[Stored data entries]

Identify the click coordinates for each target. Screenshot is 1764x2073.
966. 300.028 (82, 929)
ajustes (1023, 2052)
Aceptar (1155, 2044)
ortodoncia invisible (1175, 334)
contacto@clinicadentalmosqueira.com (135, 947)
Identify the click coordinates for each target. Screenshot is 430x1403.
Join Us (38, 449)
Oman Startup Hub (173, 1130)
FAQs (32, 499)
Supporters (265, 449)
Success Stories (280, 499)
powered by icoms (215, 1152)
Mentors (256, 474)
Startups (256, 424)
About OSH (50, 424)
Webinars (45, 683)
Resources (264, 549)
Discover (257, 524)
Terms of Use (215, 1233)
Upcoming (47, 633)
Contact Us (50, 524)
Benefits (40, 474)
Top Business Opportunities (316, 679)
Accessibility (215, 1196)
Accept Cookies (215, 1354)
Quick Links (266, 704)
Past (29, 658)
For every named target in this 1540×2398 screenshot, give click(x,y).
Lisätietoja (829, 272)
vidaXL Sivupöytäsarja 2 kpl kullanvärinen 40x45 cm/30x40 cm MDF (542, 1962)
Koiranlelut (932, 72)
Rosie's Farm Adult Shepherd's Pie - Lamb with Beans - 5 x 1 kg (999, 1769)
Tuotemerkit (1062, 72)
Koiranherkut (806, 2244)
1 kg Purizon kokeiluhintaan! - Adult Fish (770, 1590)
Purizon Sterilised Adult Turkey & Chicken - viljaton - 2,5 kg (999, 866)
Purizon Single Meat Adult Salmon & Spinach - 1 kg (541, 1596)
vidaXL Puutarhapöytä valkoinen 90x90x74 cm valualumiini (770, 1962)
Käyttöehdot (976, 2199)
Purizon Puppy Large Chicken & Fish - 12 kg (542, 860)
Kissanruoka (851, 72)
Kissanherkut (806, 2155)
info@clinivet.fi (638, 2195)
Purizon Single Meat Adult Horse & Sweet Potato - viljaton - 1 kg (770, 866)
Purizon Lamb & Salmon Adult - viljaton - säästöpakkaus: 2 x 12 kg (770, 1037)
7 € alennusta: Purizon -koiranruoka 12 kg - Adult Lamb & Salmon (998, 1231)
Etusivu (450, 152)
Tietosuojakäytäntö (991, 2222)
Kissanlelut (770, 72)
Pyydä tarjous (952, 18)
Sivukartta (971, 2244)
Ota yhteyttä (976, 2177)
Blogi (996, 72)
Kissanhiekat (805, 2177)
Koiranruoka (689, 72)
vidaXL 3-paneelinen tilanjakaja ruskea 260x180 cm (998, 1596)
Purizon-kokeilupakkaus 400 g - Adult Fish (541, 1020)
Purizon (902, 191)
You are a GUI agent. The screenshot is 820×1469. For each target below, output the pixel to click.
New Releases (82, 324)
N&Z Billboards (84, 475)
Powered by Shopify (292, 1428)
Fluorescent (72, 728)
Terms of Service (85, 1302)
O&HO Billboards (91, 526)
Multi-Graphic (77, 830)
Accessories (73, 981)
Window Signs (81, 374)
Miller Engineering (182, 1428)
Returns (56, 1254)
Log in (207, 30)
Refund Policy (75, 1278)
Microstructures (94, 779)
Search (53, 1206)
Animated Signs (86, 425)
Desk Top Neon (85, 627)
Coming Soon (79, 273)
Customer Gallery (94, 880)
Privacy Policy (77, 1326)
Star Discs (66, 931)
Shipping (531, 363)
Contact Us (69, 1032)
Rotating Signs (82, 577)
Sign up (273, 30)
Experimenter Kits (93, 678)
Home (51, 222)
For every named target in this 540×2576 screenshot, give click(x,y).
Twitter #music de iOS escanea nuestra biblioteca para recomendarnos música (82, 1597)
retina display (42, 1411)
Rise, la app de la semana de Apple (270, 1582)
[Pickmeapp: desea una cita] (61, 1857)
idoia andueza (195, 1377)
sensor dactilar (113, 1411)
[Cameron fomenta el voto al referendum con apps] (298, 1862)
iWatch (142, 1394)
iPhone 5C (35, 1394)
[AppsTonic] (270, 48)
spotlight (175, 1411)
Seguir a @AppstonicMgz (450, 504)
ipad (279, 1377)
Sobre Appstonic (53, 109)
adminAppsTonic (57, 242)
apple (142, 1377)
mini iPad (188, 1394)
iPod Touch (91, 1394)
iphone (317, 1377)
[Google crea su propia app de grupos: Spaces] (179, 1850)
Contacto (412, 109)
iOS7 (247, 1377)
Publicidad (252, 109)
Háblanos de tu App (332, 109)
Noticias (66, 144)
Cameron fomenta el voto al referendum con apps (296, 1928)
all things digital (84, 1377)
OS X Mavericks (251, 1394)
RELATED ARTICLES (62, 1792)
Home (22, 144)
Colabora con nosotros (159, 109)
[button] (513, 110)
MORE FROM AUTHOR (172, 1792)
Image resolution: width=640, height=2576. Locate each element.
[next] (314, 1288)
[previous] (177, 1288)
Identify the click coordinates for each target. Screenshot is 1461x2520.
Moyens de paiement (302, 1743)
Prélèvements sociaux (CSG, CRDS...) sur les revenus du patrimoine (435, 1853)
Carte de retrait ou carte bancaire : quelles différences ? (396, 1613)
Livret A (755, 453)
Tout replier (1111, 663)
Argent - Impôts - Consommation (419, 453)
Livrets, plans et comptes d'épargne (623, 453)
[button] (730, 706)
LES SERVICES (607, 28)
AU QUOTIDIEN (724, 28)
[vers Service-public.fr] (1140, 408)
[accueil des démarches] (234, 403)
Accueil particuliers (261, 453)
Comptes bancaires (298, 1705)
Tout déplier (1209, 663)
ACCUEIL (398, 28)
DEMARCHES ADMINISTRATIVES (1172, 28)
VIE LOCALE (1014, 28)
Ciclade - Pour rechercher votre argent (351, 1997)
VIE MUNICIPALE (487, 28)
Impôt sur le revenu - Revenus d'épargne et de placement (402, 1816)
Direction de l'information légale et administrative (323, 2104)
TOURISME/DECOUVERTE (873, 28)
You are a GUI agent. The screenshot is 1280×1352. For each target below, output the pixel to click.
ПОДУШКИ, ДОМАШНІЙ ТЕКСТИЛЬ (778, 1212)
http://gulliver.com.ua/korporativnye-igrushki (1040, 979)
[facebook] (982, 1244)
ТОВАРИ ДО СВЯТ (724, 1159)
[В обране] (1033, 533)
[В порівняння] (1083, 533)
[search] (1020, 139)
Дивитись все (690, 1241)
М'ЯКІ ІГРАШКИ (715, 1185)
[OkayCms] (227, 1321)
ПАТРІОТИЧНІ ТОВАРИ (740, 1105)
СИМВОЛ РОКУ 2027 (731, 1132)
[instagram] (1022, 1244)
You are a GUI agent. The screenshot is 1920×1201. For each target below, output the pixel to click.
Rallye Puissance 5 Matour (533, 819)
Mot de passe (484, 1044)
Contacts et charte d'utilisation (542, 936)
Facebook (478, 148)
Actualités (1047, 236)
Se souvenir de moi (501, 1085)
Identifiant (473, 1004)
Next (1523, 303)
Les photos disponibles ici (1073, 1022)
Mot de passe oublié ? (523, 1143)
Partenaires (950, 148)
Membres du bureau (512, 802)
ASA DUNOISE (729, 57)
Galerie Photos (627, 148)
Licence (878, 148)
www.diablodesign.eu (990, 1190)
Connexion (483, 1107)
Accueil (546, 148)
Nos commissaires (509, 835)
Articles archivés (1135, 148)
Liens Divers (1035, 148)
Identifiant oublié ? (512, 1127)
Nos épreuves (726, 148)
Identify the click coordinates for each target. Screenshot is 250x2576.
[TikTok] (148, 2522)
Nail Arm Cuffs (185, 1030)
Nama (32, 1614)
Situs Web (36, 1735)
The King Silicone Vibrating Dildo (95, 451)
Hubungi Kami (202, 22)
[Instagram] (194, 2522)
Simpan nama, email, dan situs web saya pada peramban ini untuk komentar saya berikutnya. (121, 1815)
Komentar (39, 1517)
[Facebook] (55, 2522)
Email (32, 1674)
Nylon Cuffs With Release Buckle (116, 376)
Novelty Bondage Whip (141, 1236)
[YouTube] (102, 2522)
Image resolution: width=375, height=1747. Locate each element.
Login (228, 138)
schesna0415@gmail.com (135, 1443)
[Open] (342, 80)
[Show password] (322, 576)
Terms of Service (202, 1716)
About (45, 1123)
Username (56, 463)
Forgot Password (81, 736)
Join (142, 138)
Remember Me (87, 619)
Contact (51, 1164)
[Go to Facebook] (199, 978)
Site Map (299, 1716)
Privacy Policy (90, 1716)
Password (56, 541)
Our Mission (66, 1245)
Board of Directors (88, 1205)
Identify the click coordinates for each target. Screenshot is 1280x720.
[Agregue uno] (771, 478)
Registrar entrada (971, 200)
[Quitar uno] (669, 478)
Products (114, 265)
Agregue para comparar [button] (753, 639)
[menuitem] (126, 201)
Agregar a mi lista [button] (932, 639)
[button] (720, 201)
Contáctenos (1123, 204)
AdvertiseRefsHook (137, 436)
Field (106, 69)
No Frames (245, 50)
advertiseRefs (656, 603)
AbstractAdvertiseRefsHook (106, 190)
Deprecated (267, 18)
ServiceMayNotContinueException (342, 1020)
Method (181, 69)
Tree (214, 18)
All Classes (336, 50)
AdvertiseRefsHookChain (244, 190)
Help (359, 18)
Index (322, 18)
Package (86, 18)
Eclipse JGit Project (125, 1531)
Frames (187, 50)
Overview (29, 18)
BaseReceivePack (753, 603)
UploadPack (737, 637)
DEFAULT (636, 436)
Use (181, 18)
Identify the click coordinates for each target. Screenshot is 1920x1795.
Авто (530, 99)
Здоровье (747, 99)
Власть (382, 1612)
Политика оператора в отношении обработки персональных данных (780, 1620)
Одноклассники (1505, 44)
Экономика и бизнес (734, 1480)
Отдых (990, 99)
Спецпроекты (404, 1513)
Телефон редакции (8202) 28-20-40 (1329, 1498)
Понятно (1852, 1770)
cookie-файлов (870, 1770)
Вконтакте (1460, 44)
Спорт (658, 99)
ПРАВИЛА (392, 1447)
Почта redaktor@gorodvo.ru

> _Task_:
Pull every line that holds the string "referendum" out of the records.

> _Written reply_:
[Cameron fomenta el voto al referendum con apps] (298, 1862)
Cameron fomenta el voto al referendum con apps (296, 1928)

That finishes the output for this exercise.